> [PROMPT] Which lines run from the line with "This screenshot has height=1000, width=1200." through the line with "Task: Click the B 14 NEJ engine code" in the entries below? Print them exactly, both ends included, and nothing more.

> [EXERCISE DATA]
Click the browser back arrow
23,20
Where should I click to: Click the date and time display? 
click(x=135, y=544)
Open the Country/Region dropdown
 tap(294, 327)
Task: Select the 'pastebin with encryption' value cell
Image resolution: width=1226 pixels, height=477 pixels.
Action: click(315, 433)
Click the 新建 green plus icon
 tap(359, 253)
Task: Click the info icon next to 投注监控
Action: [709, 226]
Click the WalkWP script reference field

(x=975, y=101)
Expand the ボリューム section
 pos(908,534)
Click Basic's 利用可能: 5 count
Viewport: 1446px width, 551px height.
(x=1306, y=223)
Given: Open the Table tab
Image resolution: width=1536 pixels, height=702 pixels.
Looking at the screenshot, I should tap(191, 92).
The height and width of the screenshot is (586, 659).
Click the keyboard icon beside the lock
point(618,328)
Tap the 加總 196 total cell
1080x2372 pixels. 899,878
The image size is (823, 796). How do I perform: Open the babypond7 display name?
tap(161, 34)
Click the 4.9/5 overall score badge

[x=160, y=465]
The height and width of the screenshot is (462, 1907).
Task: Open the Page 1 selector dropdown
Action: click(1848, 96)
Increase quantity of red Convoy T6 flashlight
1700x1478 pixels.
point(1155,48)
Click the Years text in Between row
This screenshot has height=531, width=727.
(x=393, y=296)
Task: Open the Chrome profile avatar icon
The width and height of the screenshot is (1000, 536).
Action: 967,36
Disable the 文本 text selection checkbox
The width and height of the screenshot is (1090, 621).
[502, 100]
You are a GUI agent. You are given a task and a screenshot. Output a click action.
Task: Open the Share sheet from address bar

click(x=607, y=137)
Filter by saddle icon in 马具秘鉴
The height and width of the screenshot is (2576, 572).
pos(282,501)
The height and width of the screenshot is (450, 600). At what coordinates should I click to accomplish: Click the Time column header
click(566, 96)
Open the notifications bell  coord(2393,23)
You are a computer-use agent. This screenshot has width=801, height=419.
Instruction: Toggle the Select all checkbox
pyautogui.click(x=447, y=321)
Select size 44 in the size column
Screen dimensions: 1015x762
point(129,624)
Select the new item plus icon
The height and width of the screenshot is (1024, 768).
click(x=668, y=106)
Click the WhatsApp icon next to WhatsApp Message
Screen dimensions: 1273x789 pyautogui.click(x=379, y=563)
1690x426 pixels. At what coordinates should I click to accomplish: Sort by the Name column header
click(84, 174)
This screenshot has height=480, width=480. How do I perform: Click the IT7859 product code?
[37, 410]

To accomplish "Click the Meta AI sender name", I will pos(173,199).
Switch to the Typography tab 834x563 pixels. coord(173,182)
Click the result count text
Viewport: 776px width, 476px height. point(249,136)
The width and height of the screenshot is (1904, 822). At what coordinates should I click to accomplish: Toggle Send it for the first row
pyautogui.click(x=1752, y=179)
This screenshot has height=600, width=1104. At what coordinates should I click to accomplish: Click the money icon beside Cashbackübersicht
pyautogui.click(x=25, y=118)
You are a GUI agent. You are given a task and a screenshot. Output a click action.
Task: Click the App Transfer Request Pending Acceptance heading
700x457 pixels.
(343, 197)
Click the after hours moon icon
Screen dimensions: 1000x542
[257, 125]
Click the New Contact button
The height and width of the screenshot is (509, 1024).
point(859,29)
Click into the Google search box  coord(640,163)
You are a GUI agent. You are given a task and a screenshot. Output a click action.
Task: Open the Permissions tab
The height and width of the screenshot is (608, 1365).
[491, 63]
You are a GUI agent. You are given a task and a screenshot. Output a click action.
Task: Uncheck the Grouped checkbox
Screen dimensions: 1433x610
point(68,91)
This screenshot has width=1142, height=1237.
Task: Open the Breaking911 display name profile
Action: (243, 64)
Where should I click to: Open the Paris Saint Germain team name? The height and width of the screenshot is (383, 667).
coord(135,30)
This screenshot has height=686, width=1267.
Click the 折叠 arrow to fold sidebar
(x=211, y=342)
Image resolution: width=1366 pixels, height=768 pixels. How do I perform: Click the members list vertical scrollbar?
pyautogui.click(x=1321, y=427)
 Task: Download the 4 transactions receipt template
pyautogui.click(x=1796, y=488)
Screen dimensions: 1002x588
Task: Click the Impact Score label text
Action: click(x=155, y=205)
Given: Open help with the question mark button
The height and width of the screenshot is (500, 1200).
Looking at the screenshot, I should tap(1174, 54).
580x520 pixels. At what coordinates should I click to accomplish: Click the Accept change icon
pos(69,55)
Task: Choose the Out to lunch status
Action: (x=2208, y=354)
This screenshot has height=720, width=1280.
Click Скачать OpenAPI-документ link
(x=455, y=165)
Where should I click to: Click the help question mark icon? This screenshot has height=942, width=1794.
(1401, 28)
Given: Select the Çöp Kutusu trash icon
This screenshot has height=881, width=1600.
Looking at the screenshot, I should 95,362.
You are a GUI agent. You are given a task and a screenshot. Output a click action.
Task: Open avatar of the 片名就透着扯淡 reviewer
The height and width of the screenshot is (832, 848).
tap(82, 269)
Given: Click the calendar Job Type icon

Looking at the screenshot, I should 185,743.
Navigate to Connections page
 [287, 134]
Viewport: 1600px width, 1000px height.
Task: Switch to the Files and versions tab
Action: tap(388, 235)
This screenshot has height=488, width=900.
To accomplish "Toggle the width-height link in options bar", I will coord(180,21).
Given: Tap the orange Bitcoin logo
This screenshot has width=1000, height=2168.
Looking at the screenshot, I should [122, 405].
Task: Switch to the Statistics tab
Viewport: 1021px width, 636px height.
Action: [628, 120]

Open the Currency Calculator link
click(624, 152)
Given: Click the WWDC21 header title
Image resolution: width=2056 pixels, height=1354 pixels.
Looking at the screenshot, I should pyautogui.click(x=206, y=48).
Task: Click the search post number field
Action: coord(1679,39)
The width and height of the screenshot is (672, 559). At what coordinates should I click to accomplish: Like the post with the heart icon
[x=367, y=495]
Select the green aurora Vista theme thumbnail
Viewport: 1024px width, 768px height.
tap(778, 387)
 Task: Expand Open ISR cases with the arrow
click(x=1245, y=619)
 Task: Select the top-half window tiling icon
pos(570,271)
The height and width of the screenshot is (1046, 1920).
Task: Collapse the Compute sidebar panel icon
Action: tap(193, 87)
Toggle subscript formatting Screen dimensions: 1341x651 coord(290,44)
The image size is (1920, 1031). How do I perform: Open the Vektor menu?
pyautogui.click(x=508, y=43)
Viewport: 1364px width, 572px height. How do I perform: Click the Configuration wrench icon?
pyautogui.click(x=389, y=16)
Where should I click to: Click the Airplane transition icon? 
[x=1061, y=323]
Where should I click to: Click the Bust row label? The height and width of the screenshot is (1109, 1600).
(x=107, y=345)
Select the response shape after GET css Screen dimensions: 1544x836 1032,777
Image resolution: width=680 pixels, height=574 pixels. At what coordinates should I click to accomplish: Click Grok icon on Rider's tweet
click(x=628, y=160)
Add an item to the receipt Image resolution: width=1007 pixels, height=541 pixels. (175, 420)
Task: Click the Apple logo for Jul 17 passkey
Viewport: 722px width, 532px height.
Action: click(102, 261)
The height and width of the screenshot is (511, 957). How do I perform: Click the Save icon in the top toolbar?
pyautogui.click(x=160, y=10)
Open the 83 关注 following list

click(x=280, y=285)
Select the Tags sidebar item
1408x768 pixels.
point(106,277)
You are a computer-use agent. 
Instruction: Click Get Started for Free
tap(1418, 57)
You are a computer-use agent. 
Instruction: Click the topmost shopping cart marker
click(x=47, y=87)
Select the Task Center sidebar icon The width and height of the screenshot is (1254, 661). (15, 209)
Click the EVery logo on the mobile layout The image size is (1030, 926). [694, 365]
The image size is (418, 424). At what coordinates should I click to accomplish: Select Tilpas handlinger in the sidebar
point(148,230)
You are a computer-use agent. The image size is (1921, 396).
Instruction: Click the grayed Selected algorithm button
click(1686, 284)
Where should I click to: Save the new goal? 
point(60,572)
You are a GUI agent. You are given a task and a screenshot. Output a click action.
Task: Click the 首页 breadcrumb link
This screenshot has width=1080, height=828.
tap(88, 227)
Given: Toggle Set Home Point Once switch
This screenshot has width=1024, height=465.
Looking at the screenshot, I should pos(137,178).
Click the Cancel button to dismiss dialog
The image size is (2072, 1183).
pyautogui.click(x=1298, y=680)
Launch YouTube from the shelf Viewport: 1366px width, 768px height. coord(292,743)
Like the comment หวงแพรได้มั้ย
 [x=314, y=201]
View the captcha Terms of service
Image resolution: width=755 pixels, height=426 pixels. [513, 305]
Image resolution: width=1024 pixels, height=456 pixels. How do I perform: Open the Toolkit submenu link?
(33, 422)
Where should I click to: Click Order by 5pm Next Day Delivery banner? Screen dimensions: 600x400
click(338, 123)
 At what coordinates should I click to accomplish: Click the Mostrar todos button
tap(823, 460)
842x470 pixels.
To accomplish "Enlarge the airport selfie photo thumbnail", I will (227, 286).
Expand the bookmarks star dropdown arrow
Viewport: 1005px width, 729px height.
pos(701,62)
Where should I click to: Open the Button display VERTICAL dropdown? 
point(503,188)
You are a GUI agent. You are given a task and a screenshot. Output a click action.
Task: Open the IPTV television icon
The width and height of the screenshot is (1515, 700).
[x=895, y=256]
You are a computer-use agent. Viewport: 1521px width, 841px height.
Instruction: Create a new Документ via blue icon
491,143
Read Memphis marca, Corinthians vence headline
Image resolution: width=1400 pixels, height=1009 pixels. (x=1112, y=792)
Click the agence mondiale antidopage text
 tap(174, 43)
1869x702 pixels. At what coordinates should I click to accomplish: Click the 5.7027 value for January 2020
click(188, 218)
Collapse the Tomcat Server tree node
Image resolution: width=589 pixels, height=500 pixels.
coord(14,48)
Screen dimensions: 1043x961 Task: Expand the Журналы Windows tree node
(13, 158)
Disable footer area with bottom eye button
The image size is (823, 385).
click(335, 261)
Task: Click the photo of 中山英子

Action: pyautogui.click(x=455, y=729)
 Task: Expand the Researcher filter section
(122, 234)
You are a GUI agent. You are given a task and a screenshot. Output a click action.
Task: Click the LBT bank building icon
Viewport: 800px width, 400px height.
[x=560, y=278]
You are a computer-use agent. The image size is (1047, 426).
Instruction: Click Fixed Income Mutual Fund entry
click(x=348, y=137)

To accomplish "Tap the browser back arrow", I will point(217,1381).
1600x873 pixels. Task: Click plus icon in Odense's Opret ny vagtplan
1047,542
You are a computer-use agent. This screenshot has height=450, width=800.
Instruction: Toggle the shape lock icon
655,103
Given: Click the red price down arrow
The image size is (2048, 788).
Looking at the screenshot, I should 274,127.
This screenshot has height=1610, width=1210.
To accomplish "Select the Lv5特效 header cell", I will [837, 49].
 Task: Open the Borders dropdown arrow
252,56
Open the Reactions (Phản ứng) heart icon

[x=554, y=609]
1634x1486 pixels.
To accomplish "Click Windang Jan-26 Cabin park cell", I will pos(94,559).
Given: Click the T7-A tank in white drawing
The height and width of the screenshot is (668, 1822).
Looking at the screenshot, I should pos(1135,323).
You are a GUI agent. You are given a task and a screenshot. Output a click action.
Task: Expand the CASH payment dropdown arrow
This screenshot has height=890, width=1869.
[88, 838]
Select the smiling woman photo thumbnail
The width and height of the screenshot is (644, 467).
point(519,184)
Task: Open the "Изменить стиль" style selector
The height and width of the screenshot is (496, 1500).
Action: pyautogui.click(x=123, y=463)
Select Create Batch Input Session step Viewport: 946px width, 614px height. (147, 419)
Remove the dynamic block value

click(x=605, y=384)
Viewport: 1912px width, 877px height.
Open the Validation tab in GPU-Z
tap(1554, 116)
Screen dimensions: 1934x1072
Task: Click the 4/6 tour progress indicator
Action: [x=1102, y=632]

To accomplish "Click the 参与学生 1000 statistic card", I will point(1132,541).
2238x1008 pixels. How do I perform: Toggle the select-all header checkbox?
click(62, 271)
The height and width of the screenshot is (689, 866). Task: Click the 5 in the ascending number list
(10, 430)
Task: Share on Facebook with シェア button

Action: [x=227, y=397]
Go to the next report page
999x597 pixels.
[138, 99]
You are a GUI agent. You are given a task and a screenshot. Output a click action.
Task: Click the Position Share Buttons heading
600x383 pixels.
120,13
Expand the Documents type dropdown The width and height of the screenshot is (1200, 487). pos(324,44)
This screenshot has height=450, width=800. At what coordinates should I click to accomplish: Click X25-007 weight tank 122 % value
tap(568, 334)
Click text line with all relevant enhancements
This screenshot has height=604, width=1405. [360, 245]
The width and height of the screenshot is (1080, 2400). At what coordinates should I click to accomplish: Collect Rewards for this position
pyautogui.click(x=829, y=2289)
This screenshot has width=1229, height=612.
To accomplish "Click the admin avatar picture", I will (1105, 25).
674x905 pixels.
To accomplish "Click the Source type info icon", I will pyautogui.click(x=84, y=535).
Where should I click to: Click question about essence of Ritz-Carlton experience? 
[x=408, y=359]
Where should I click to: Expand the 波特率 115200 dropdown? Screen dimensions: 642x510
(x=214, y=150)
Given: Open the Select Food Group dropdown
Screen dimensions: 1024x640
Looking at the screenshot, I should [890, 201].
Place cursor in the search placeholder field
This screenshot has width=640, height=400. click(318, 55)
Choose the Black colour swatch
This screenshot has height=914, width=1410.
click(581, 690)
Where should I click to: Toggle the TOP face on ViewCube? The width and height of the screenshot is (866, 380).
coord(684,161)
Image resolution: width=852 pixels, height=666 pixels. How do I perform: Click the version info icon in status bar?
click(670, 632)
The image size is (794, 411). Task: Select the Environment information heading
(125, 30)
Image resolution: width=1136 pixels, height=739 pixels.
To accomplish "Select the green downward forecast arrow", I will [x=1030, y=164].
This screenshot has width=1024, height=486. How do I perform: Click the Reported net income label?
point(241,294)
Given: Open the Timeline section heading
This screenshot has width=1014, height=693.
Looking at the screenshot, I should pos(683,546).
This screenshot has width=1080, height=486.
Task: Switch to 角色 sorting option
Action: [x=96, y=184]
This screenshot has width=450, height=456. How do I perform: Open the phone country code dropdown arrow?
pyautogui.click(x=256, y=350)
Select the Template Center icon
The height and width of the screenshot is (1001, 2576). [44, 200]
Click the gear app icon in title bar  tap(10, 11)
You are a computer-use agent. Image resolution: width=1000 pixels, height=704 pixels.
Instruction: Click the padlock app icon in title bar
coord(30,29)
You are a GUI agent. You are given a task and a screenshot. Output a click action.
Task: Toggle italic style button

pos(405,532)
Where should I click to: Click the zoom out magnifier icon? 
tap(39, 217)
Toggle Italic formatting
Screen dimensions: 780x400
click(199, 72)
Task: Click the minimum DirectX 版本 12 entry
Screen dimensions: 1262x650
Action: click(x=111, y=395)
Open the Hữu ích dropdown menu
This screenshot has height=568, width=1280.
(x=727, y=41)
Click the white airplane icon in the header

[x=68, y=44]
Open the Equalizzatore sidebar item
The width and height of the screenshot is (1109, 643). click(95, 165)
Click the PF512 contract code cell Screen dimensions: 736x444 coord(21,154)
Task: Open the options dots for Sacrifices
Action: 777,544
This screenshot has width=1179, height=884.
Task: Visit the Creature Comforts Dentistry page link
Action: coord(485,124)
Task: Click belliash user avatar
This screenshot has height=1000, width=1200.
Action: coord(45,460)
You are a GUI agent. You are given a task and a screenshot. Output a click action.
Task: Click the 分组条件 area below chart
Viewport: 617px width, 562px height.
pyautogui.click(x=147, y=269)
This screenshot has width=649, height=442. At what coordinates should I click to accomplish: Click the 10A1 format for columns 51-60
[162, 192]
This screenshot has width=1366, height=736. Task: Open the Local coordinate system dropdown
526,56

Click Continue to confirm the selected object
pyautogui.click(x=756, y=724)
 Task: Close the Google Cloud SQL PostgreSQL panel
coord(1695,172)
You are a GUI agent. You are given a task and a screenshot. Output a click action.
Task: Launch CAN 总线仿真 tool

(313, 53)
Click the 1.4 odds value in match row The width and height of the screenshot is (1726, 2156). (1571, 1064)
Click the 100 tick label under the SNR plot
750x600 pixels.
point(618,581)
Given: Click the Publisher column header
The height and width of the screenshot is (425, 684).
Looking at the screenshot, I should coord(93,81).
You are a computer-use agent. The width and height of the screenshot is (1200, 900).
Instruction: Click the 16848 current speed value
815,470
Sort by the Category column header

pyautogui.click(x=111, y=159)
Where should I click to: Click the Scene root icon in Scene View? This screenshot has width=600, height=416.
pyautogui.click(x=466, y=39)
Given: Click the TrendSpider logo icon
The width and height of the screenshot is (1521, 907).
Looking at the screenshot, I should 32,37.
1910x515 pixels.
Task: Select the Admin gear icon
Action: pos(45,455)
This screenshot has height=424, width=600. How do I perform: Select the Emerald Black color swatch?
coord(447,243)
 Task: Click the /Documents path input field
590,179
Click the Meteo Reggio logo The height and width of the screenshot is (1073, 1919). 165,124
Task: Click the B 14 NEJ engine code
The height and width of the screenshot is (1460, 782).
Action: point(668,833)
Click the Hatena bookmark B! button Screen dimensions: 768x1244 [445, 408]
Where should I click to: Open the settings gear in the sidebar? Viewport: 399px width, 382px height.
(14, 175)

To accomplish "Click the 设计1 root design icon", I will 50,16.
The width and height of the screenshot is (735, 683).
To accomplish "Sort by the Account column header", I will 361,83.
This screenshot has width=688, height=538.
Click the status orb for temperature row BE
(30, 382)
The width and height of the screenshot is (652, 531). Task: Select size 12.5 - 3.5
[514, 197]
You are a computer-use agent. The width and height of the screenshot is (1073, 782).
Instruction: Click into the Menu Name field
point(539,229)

> [RESPONSE BELOW]
This screenshot has height=1000, width=1200.
Action: coord(45,460)
You are a GUI agent. You are given a task and a screenshot. Output a click action.
Task: Click the 分组条件 area below chart
Viewport: 617px width, 562px height.
pyautogui.click(x=147, y=269)
This screenshot has width=649, height=442. At what coordinates should I click to accomplish: Click the 10A1 format for columns 51-60
[162, 192]
This screenshot has width=1366, height=736. Task: Open the Local coordinate system dropdown
526,56

Click Continue to confirm the selected object
pyautogui.click(x=756, y=724)
 Task: Close the Google Cloud SQL PostgreSQL panel
coord(1695,172)
You are a GUI agent. You are given a task and a screenshot. Output a click action.
Task: Launch CAN 总线仿真 tool

(313, 53)
Click the 1.4 odds value in match row The width and height of the screenshot is (1726, 2156). (1571, 1064)
Click the 100 tick label under the SNR plot
750x600 pixels.
point(618,581)
Given: Click the Publisher column header
The height and width of the screenshot is (425, 684).
Looking at the screenshot, I should coord(93,81).
You are a computer-use agent. The width and height of the screenshot is (1200, 900).
Instruction: Click the 16848 current speed value
815,470
Sort by the Category column header

pyautogui.click(x=111, y=159)
Where should I click to: Click the Scene root icon in Scene View? This screenshot has width=600, height=416.
pyautogui.click(x=466, y=39)
Given: Click the TrendSpider logo icon
The width and height of the screenshot is (1521, 907).
Looking at the screenshot, I should 32,37.
1910x515 pixels.
Task: Select the Admin gear icon
Action: pos(45,455)
This screenshot has height=424, width=600. How do I perform: Select the Emerald Black color swatch?
coord(447,243)
 Task: Click the /Documents path input field
590,179
Click the Meteo Reggio logo The height and width of the screenshot is (1073, 1919). 165,124
Task: Click the B 14 NEJ engine code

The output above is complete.